Among the entries below, find the lines with "right" and copy them.

**** SUPPLIED ENTRIES

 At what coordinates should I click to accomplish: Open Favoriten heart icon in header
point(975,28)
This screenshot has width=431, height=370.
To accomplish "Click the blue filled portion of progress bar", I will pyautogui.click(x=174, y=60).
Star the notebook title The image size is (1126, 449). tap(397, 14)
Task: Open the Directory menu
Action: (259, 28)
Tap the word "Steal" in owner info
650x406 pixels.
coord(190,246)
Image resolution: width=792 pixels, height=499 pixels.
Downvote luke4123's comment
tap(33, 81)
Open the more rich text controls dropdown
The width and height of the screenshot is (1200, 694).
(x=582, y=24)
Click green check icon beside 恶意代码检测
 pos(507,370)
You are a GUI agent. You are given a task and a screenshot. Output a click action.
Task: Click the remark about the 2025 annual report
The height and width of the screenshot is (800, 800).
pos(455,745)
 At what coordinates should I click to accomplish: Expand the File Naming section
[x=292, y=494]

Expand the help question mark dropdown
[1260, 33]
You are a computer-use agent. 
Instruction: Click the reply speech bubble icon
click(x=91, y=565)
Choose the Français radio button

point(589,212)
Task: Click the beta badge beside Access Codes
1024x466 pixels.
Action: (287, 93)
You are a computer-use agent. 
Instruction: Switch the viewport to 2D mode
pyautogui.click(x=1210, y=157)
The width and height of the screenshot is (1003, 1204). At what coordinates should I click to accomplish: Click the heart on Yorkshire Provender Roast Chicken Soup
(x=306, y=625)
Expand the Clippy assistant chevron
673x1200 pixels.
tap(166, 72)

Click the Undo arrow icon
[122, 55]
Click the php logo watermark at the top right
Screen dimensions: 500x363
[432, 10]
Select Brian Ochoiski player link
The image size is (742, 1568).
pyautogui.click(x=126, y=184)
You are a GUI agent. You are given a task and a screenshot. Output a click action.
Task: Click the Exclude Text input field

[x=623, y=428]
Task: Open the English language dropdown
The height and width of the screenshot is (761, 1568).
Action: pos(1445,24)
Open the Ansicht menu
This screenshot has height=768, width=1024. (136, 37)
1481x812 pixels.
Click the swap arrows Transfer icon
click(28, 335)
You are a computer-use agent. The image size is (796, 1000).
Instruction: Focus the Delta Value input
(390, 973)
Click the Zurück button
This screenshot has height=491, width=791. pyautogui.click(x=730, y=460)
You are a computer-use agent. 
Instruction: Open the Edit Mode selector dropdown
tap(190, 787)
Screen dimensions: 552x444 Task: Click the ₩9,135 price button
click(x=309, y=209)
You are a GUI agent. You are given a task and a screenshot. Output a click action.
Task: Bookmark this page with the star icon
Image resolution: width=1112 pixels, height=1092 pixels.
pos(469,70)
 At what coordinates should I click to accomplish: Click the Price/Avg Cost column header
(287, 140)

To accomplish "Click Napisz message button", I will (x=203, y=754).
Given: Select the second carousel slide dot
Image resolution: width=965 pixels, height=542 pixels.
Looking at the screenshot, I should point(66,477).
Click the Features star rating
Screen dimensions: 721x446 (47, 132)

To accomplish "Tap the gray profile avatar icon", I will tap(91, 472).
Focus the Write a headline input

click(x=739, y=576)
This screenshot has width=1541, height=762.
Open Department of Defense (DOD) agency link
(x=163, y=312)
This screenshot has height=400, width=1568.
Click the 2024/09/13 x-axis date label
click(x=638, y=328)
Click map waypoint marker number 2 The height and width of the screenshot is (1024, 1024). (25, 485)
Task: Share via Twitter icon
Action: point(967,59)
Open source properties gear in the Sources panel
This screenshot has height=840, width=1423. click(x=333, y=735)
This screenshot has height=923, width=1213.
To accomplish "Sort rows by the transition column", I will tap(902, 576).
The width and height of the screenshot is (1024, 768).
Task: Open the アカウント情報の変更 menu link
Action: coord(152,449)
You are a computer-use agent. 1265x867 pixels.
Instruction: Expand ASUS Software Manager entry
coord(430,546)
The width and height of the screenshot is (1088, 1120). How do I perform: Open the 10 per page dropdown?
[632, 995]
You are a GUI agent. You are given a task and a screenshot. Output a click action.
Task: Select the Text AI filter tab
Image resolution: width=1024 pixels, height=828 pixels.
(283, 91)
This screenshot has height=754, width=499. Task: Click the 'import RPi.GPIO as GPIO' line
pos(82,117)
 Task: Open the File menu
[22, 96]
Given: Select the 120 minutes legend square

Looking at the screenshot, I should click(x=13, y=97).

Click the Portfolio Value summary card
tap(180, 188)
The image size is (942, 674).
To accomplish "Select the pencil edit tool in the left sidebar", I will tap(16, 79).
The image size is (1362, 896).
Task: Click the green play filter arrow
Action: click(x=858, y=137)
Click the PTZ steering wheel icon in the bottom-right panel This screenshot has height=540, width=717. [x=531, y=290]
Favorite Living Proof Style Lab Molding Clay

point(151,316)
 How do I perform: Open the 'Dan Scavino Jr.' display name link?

********

REPLY TO THE TASK
Click the php logo watermark at the top right
Click the PTZ steering wheel icon in the bottom-right panel This screenshot has height=540, width=717. [x=531, y=290]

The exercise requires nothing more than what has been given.